Records of locating words and elements
--- Start ---
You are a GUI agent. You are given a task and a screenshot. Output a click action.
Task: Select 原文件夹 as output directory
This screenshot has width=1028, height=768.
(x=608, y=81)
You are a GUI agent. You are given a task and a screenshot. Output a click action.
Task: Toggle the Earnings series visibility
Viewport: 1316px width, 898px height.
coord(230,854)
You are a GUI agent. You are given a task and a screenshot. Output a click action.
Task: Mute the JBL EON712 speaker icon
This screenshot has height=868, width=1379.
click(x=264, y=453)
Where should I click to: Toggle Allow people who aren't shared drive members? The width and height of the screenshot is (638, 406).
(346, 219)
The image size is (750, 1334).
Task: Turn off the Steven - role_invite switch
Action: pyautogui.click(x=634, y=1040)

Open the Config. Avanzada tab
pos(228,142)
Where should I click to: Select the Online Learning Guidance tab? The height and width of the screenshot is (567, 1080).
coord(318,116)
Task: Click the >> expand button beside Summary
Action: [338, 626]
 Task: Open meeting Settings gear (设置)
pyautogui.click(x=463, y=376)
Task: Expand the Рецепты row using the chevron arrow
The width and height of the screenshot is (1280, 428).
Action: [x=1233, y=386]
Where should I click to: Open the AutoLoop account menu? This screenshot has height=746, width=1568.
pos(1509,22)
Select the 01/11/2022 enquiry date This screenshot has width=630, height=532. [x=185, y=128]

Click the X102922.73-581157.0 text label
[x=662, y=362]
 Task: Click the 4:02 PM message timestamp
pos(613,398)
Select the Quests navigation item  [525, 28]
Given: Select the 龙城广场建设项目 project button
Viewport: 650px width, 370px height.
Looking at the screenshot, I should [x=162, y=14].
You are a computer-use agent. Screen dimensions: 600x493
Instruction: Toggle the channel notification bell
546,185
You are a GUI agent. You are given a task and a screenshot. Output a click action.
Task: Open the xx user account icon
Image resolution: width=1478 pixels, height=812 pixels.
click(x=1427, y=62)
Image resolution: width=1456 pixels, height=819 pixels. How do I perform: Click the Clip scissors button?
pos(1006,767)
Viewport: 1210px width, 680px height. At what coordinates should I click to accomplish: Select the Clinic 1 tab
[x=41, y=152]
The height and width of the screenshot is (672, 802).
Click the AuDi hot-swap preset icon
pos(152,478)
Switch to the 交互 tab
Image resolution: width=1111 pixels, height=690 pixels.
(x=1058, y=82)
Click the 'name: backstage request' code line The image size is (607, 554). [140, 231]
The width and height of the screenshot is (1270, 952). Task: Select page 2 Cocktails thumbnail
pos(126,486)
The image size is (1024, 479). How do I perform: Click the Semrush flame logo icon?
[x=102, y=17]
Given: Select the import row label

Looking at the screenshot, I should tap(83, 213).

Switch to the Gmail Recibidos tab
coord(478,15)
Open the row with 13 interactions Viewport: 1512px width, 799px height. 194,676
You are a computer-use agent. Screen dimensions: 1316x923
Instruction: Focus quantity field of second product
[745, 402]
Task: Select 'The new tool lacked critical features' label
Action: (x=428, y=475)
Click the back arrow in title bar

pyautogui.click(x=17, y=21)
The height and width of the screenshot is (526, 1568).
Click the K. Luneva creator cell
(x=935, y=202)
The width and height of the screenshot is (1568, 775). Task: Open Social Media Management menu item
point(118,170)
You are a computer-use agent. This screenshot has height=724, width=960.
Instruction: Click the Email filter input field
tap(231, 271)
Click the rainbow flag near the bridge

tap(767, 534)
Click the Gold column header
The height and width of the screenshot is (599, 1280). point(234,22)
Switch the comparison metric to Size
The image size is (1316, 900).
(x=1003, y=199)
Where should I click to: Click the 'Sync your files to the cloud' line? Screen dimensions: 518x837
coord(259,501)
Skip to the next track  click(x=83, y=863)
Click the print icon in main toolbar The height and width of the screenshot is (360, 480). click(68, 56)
--- End ---
WHAT IS BEING ASKED
Reproduce the items from the start through the line containing "click(x=264, y=453)", changing "Earnings" to "Revenue" and leaving all else unchanged.

ANSWER FOR THE TASK
You are a GUI agent. You are given a task and a screenshot. Output a click action.
Task: Select 原文件夹 as output directory
This screenshot has width=1028, height=768.
(x=608, y=81)
You are a GUI agent. You are given a task and a screenshot. Output a click action.
Task: Toggle the Revenue series visibility
Viewport: 1316px width, 898px height.
coord(230,854)
You are a GUI agent. You are given a task and a screenshot. Output a click action.
Task: Mute the JBL EON712 speaker icon
This screenshot has height=868, width=1379.
click(x=264, y=453)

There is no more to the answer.